Today I stumbled into an antique shop near my home: the real deal: a barn with creaking floor boards through which you can see the ground. I was wandering through cramped spaces filled with tin toys, embroidered wedding veils, McCoy pottery, and hand knotted rugs. I tend to search for small artifacts from my own childhood in a place like this; I'll ogle a  cut glass tumbler because I remember the western sun travelling through one just like it at the dinner table. I once impulsively spent $60 on a metronome because it resembled one that sat on top of the piano in our kitchen growing up; and I bought a red leather wallet at Value Village in College Park, MD last spring because I remember the same one being clutched in my mother's calloused fingers - even though the real wallet had been used until it's suede was rubbed down to the greasy underlayer and the creases frayed and broke; I still felt like something about me was holed up somewhere in the billfold. I didn't buy much today - just an unfinished quilt - but I started to think, as I talked with the owner, about how powerful objects really are in our lives.

It's funny to consider how an object can connect us to people - maybe not any old object - even if someone gave me a generous gift - like, say, a plasma TV, or a wii - chances are I wouldn't latch onto one of those things as a rememberance, but I would give anything just to look at the blackthorn walking stick my grandfather used until he died. I know that the walking stick serves no real purpose to me, but I yearn for it to be near me. Why?

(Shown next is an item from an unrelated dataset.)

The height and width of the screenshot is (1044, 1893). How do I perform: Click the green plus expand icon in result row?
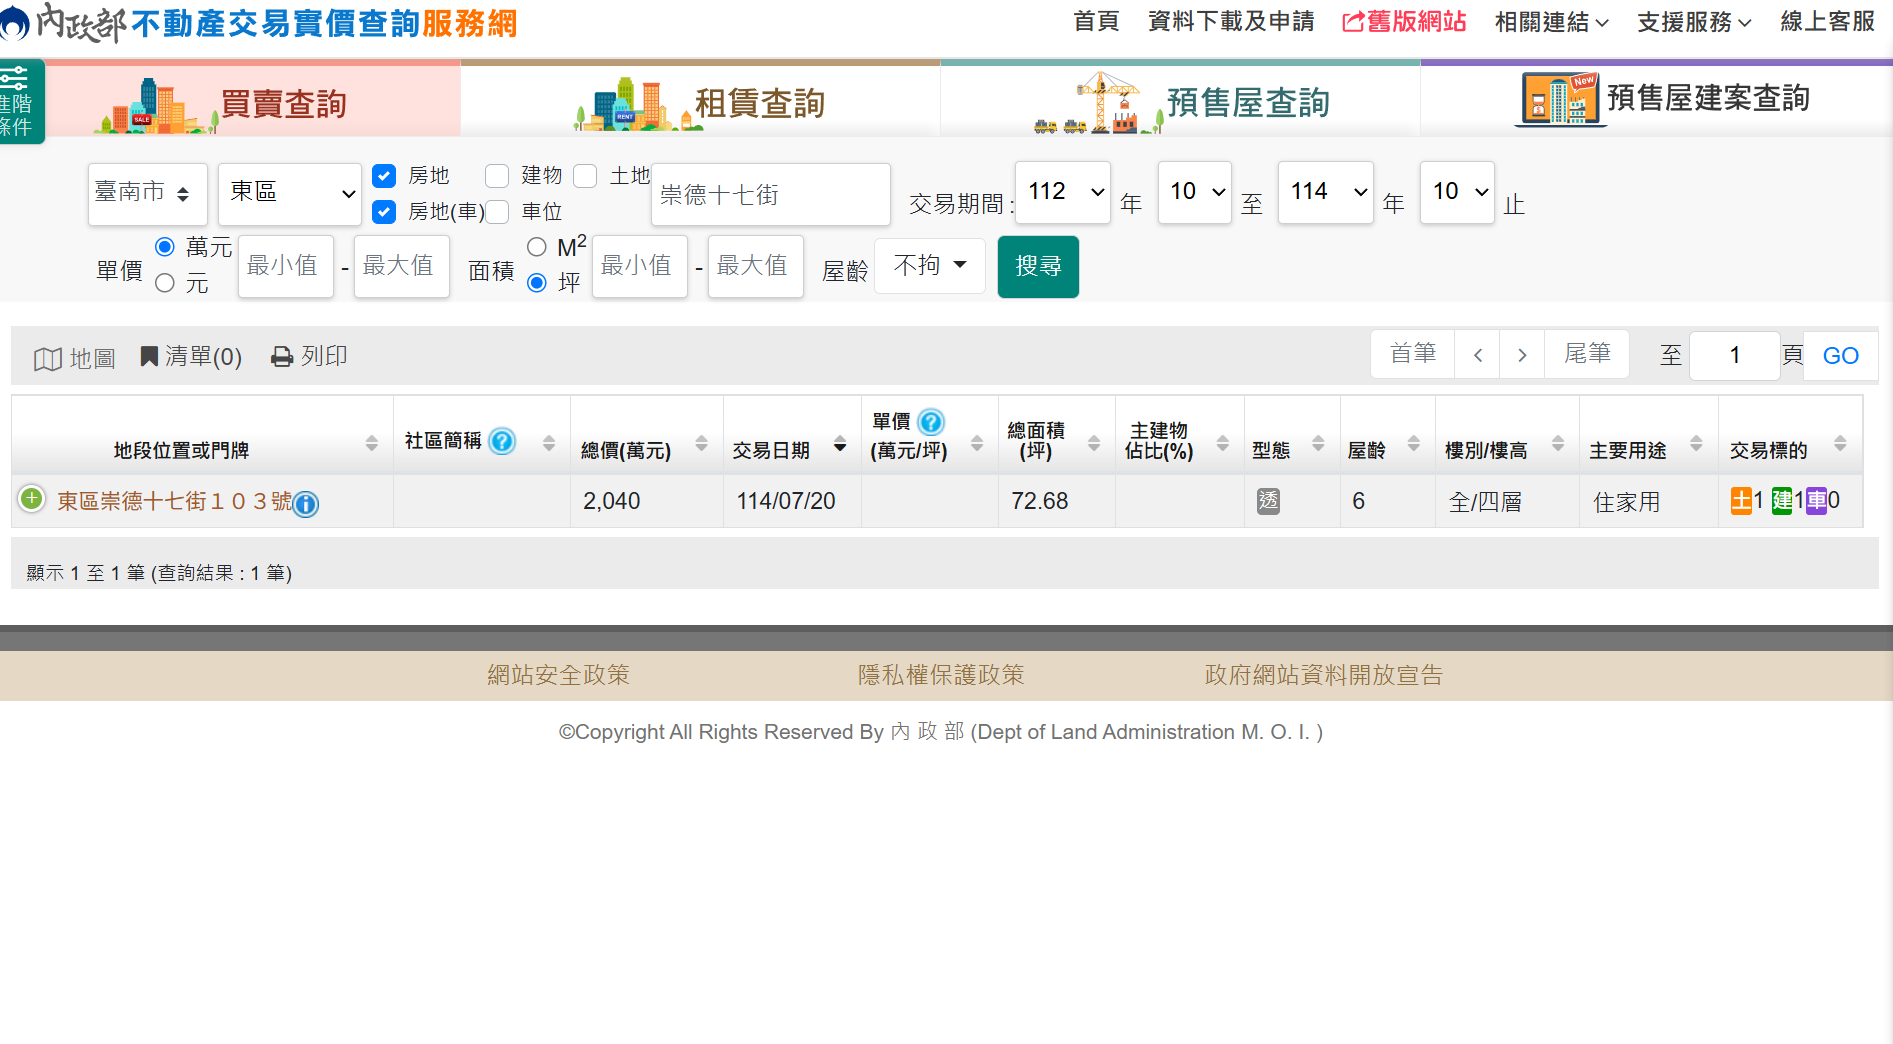[x=32, y=499]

I guess this whole line of thinking started in my classroom the other day, when on the first day of wold lit I pulled out a bag full of artifacts from around the world, and asked my students to think about their origins; who might have made them, and what they could represent. After the kids checked out a few objects we distributed them on a large world map that was spread out on the floor. You could see the story starting to foment: the kids avoided a few things - a hand crafted felt horse from Kyrgistan, a flour sack from Zaire, a handblown glass utility pole insulator from upstate New York - and gravitated toward objects that were more familiar - a happy meal toy, a baseball mitt. Do we avoid what we don't understand? Or is it just the opposite - are we always seeking our comforts in any form we can? When I asked the kids what they noticed, one girl brought up the question of production - the happymeal toy was made in China, but the kids in China may or may not recognize the reference to How to Train a Dragon. The Kyrgyz child knows horses. And further, one would never be able to find and use the materials that go into the American toy, made in China, by an industrial mechanism. It took a community of people, plants, and animals to come together collectively to make the horse.

I have to say, the horse has soul. I admire the horse. I admire the relationship between this culture of people and the resources they have available to them. The horse is proof that human beings are ingenious. It is proof that we are a tough species that can survive the toughest of conditions, and celebrate while we do so. We are talking about an object that from its earliest conception required so many layers of collaboration. From yaks that are grazed and then shorn, to clutches of women who felted, and foraged for dye, and dyed, and spun, and sewed every particle that went into the object. It must have taken hours to make such a thing. People lived and breathed the process. That's the story.

Maybe I have a fondness for the small things that bring me back to my childhood because I lived and breathed them. Maybe I want to see my grandfather's walking stick again because I want to know that he lived and breathed in such a way that it built up a petina on that object; and when I saw that the small thing was gone from where it had once been, it meant that he had really gone as well. An object can be proof. It is our story written in its nicks and dents.

I wonder, now, what to do with this metronome.

1 comment:

  1. I really like this Marjke. A wonderful mix of whimsy and nostalgia. You brought me into that antique store so that I could smell the warm boards, hear your feet creaking across them. I like your discourse on the meaning of objects. I am inspired to ponder how these objects relate to our identity, to the fantastic, wonderful, terrible dreamworld of memory.